How Are Businesses Preparing For The Return To The Office?

A half full office Many large businesses have confirmed that they will approach with caution returning staff to the office, despite the government lifting of final Covid restrictions in England from Monday, July 19th.

The government confirmed yesterday that it will no longer ‘instruct’ people to work at home but many companies have made it known that they do not plan to bring all staff back to the office.

Many major companies have said they will opt for a staggered approach for employees, with the BBC reporting on the decisions of several major firms.

Deloitte said it will increase the number of staff allowed to work in its offices to 50% capacity from next week, but the accountancy firm expects that level to stay in place until September. Deloitte currently operates its offices at 30% capacity and employees have to book desks. A spokeswoman for the firm said it had always intended to take a "gradual approach" to moving staff back to its sites.

NatWest has confirmed that it will bring staff back to the office from 19 July but it will only be a small number of "priority workers". Whilst the insurance group Aviva said it expects ‘to see more of our people returning’. However, it is understood that ‘the vast majority of people at Aviva want to work flexibly in future’ and employees will combine going into the office with working from home.

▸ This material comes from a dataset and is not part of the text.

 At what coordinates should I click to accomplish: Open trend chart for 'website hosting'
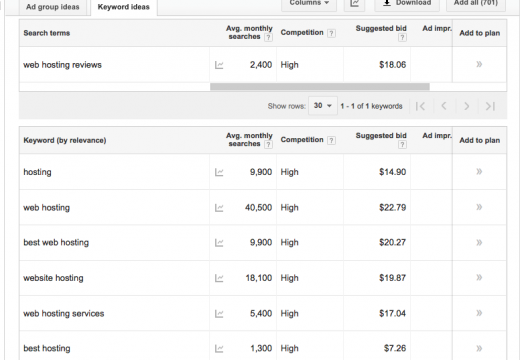219,278
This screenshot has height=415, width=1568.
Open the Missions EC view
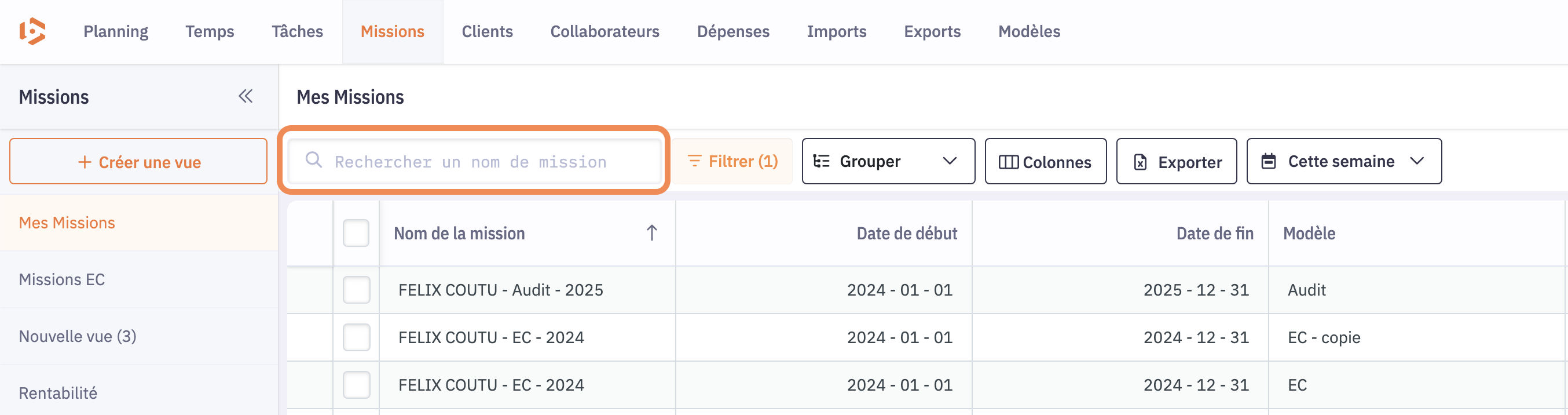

On Monday, the PM confirmed that final restrictions aimed at stopping the spread of Covid will be lifted in England from July 19th, including the guidance on office working but then also said that it ‘would expect that office workers make a gradual return over the summer’. With continued uncertainty about rising cases in areas, many businesses are approaching the subject with trepidation, and the first and foremost priority has to be the safety of their staff and visitors / customers.